Microsoft put up a speech-bot name ‘Tay’ on Twitter last week, and it took less than twenty-four hours for it to become a sexist Nazi. While labelled as “artificial intelligence,” Tay did not actually understand what it was saying – it merely parroted the speech of other users. On the /4chan/pol feed, that includes a lot of dialog that most of us would consider inappropriate.
What distresses is that Microsoft hoped to have Tay demonstrate the conversational skills of a typical teenager. Well, maybe it did!
In a recent dialog on the “liar Clinton,” I probed for specific proof, and received back the standard Fox News sound bites. When I described the Congressional hearings on Bengazi, the accuser had the grace to be chastened.

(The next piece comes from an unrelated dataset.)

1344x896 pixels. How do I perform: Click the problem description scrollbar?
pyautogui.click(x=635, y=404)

This is typical of so much of our political dialog: people parrot sayings without availing themselves of access to the official forums in which real information is exchanged. The goal is to categorize people as “us” or “other,” with the goal of justifying arrangements for the distribution of power that benefit the “us.”
Donald Trump is a master of this political practice. Apparently his campaign doesn’t do any polling. He simply puts up posts on Facebook, and works the lines that people like into his speeches.

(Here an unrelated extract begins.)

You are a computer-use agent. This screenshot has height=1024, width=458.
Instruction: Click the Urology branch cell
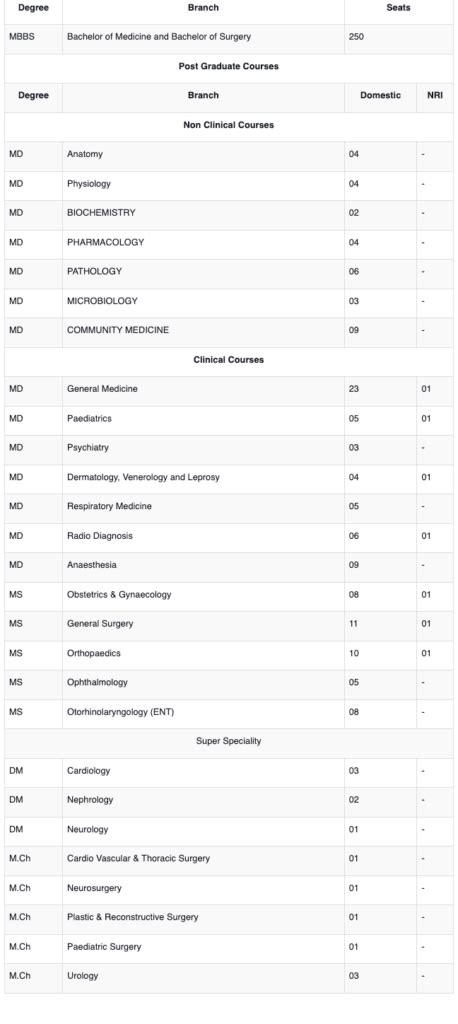click(x=203, y=976)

So I worry: did Microsoft actually succeed in its demonstration? Most American teenagers don’t understand the realities of the Holocaust or the difficulties of living under a totalitarian regime. In that experiential vacuum, do they actually evolve dialog in the same way that Tay did – with the simple goal of “fitting in?”
Somewhat more frightening is that Donald Trump appears to employ algorithms not too different from Tay’s. For God’s sake, this man could be president of the most powerful country in the world! He’s got to have more going on upstairs than a speech bot!
Fortunately, many teenagers, when brought into dialog regarding offensive speech, actually appreciate receiving a grounding in fact. You’d hope that our politicians would feel the same.